Hace 118 que se corre esta maratón, pero la de 2014 era especial, porque era la oportunidad de Boston de demostrar que los atentados terroristas del año pasado no iban a frenarlos. Las dos bombas puestas por los hermanos Tsarnaev mataron a tres personas, incluido un niño de 8 años, e hirieron a otros 260. Pero Boston siguió adelante.
Con honras militares, y un minuto de silencio, se recordó a las víctimas. Y luego, todos corrieron.
36 mil personas participaron de la maratón. 5 mil de ellos lo habían hecho también el año pasado. Este año la ciudad se aseguró de que no hubiera inconvenientes. Un sistema de cámaras controlaba todo el recorrido. 3500 policías, entre uniformados y encubiertos, controlaban las calles. Se revisó una por una a las personas del público, y con helicópteros se patrulló el área.
Y la fiesta se vivió en paz.
Para algunos, como Peter, es su primera maratón. El año pasado vivió el caos de las bombas desde un restaurante cercano.

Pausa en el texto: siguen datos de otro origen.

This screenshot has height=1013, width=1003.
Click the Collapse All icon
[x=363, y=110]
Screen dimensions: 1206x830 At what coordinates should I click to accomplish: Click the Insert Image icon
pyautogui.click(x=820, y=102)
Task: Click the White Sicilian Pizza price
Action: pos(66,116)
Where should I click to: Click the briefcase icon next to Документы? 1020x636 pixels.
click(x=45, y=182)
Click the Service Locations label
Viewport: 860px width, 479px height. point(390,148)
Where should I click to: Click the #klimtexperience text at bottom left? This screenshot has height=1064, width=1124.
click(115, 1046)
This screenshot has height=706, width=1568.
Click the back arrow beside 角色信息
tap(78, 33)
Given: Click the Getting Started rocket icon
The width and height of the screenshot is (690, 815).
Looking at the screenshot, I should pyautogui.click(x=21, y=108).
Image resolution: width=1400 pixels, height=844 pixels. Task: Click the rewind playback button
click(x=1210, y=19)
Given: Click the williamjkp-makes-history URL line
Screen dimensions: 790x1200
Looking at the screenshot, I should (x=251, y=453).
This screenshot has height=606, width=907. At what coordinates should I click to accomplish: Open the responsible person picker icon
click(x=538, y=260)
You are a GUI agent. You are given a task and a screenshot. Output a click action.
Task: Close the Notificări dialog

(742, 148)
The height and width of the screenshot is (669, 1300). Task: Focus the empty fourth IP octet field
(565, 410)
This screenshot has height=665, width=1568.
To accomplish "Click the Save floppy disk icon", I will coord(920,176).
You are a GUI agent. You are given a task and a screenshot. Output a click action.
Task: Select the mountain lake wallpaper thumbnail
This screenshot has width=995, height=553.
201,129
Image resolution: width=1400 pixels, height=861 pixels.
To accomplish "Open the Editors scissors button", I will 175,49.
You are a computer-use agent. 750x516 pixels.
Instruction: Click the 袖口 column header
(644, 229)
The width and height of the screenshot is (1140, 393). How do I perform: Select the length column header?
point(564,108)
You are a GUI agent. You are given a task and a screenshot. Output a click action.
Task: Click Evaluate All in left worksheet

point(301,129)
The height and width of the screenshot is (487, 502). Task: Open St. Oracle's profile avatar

Fue uno de los primeros en ayudar a las víctimas.
Boston esta nuevamente de pie.
Dzokhar Tsarnaev está detenido esperando el comienzo de juicio. Enfrenta cargos por terrorismo. Su hermano, Tamerlan, falleció en un enfrentamiento con la policía durante su captura. Ambos son los únicos acusados detrás del atentado terrorista de 2013.